The reality is also that much of the NSW state electricity assets have already been privatised. First, the retail arms of Energy Australia, Integral Energy, and Country Energy were sold off for a princely sum of around $900/customer, and then after the pseudo-sale of the NSW power stations (through the so-called “gen-trader” sale of trading rights), a full sale of the actual generation assets was completed just last year with AGL’s acquisition of Macquarie generation, the last piece of previously “gen-traded” assets.
Thus, around 50 per cent of the state’s electricity assets have already been privatised. This of course is not an argument for further privatisation but just points to the fact that half the horse has already bolted.
The above is all by way of background to set the scene for a discussion of how the privatisation of the distribution and transmission networks might affect the final price. To complete the background, three things are worth noting:
- The generation part of the price stack is unregulated and a product of competitive bidding in the spot electricity market.
- Transmission and distribution networks are local monopolies and therefore regulated by the ACCC/Australian Energy Regulator (AER). The prices are pre-determined by the AER every five years for a period of five years. The rules are the same for both private and public networks.
- The final price seen by the consumer was regulated by state regulators such as the NSW Independent Pricing and Regulatory Tribunal (IPART) and the Queensland Competition Authority (QCA). The Victorian prices are now no longer regulated and have not been so for over five years, while NSW and South Australia have just removed this retail regulation.
The question is then twofold: based on what happened in Victoria and South Australia, where networks are fully private, does their experience suggest that partial privatisation increase network prices, particularly distribution network prices, and will retail prices rise due to other factors?
The evidence suggests some interesting conclusions. The network price component at the deregulation of the sector going back to around 1997 were much closer together than they are now. The current situation can also be seen in the above chart. It shows that Victorian network prices are significantly lower than NSW, Queensland, South Australia, and Western Australia.

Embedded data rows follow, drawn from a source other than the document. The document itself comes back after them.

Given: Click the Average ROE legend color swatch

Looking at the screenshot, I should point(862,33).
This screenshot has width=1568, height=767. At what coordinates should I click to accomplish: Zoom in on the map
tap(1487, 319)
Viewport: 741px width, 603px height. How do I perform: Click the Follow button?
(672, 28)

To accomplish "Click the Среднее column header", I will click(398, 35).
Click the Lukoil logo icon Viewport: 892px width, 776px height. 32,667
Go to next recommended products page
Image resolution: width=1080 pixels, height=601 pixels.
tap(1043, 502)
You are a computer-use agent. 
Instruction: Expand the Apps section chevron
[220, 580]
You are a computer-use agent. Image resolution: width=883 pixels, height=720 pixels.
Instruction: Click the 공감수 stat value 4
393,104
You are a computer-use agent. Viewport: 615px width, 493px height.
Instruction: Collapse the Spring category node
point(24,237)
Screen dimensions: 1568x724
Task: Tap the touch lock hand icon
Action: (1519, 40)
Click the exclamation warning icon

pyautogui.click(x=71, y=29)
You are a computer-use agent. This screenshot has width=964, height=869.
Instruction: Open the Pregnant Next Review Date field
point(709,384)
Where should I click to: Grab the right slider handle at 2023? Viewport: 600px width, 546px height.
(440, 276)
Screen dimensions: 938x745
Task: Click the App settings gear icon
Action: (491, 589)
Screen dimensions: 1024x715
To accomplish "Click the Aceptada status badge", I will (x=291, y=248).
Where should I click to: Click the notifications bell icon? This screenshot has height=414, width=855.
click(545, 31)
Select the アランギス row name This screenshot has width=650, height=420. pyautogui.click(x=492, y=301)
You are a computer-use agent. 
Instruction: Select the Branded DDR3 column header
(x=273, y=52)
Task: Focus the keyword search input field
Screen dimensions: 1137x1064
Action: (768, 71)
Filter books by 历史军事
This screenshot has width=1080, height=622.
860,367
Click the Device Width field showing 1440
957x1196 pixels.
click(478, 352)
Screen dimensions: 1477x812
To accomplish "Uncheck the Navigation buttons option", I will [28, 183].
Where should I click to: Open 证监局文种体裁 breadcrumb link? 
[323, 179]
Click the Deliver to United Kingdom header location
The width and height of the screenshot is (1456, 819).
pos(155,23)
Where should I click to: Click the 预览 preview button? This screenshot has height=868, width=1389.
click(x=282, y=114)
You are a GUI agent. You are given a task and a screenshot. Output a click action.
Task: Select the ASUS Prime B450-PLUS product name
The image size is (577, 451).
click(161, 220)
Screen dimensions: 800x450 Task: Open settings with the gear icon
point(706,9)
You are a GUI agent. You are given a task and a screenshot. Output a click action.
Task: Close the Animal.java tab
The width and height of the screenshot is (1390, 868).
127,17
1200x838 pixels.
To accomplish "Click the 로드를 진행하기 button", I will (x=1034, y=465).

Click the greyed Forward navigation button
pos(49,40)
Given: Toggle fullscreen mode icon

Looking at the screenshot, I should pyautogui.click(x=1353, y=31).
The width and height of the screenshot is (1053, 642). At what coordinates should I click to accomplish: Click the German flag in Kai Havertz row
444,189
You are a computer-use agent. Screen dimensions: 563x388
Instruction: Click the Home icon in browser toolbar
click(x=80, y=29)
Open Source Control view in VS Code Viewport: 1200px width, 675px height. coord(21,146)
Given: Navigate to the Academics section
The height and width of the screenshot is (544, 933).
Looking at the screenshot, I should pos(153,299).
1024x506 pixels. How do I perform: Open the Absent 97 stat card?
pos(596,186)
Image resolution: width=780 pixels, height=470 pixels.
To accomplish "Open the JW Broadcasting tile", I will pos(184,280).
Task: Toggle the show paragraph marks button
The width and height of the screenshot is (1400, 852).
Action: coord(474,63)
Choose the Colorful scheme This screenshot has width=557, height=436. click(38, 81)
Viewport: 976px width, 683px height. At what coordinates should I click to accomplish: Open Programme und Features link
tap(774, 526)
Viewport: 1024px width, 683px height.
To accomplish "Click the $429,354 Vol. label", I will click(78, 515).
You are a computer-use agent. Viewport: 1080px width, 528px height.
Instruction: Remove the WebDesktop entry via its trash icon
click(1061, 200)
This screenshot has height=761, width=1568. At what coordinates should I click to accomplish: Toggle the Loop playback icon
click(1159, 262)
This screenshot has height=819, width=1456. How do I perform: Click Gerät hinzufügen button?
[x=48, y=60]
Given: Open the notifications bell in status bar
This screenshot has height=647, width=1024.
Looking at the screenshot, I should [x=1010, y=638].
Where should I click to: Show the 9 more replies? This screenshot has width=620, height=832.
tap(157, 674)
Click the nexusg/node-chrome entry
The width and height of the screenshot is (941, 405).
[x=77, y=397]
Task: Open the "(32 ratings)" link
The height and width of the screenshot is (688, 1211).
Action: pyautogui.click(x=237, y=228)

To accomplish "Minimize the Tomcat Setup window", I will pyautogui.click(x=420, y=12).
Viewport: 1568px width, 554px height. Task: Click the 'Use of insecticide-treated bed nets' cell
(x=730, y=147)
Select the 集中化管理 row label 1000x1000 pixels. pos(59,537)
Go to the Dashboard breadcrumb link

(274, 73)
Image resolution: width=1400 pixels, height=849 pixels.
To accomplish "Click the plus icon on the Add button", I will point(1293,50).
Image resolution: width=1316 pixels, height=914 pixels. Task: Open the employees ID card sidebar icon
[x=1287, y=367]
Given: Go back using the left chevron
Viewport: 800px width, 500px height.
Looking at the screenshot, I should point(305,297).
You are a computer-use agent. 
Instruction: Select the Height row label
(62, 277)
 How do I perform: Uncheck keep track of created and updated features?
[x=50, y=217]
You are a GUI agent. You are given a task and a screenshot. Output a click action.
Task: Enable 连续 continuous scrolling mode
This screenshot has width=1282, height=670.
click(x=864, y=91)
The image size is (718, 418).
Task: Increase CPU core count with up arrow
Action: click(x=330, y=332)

The other states and territories are much smaller and therefore their situation is unique and had to draw a general conclusion from.
However, the Victorian lesson is particularly stark: private networks are more efficient than publically owned networks. Whether this is true efficiency or something more sinister, such as a way of raising indirect taxes by the state governments, is a discussion for another time.
The other interesting observation to be gained from the graph is the differences in sizes of the retail margins (purple) in the different states. These lead to relatively similar price outcomes even when underlying wholesale costs are the same. It suggest that operating a retailer in Victoria is much more expensive but it is also worth noting the impact of the smart meter roll-out is not insignificant.
So will prices increase following privatisation? No, there is no reason to expect that a change in ownership will cause the AER to allow higher prices. In fact, quite the opposite conclusion can be drawn given the evidence from Victoria and the other states. It is important, however, to watch the market carefully as something else has recently changed that could lead to increase in prices, and that is the removal of retail price caps. If competition does not work well, then the retail margin in NSW and Queensland could increase.